EXERCISE:
Write down every entry below once more, exactly.

═══ DATA RECORDS

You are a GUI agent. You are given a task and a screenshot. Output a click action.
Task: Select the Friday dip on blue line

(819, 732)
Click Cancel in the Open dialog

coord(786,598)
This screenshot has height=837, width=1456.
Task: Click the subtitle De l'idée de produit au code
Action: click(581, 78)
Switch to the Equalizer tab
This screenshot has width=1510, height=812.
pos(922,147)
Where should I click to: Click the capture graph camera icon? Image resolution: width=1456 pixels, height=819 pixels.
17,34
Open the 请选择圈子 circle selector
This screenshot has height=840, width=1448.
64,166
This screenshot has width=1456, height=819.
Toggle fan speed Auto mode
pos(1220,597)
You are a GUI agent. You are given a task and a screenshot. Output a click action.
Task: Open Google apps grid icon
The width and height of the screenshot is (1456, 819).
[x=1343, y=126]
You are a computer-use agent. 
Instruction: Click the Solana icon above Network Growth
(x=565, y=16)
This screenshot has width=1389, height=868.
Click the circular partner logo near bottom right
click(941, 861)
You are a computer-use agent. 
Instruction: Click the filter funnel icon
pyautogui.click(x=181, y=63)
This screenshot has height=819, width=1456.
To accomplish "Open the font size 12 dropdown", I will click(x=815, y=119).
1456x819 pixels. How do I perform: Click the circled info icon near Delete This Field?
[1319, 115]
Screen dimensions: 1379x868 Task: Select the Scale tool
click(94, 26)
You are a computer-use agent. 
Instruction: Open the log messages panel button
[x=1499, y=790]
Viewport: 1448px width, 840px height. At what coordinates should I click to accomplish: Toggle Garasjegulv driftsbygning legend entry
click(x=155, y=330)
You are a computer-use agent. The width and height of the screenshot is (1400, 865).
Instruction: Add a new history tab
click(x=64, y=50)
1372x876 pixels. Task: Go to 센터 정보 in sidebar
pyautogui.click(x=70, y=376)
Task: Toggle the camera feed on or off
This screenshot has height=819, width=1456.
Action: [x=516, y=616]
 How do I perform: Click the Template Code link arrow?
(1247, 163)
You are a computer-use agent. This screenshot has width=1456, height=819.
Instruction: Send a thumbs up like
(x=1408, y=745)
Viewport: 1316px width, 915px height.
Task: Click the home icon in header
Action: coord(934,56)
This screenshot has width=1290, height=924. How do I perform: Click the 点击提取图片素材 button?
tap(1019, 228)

══════

RESPONSE AREA:
You are a GUI agent. You are given a task and a screenshot. Output a click action.
Task: Select the Friday dip on blue line

(819, 732)
Click Cancel in the Open dialog

coord(786,598)
This screenshot has height=837, width=1456.
Task: Click the subtitle De l'idée de produit au code
Action: click(581, 78)
Switch to the Equalizer tab
This screenshot has width=1510, height=812.
pos(922,147)
Where should I click to: Click the capture graph camera icon? Image resolution: width=1456 pixels, height=819 pixels.
17,34
Open the 请选择圈子 circle selector
This screenshot has height=840, width=1448.
64,166
This screenshot has width=1456, height=819.
Toggle fan speed Auto mode
pos(1220,597)
You are a GUI agent. You are given a task and a screenshot. Output a click action.
Task: Open Google apps grid icon
The width and height of the screenshot is (1456, 819).
[x=1343, y=126]
You are a computer-use agent. 
Instruction: Click the Solana icon above Network Growth
(x=565, y=16)
This screenshot has width=1389, height=868.
Click the circular partner logo near bottom right
click(941, 861)
You are a computer-use agent. 
Instruction: Click the filter funnel icon
pyautogui.click(x=181, y=63)
This screenshot has height=819, width=1456.
To accomplish "Open the font size 12 dropdown", I will click(x=815, y=119).
1456x819 pixels. How do I perform: Click the circled info icon near Delete This Field?
[1319, 115]
Screen dimensions: 1379x868 Task: Select the Scale tool
click(94, 26)
You are a computer-use agent. 
Instruction: Open the log messages panel button
[x=1499, y=790]
Viewport: 1448px width, 840px height. At what coordinates should I click to accomplish: Toggle Garasjegulv driftsbygning legend entry
click(x=155, y=330)
You are a computer-use agent. The width and height of the screenshot is (1400, 865).
Instruction: Add a new history tab
click(x=64, y=50)
1372x876 pixels. Task: Go to 센터 정보 in sidebar
pyautogui.click(x=70, y=376)
Task: Toggle the camera feed on or off
This screenshot has height=819, width=1456.
Action: [x=516, y=616]
 How do I perform: Click the Template Code link arrow?
(1247, 163)
You are a computer-use agent. This screenshot has width=1456, height=819.
Instruction: Send a thumbs up like
(x=1408, y=745)
Viewport: 1316px width, 915px height.
Task: Click the home icon in header
Action: coord(934,56)
This screenshot has width=1290, height=924. How do I perform: Click the 点击提取图片素材 button?
tap(1019, 228)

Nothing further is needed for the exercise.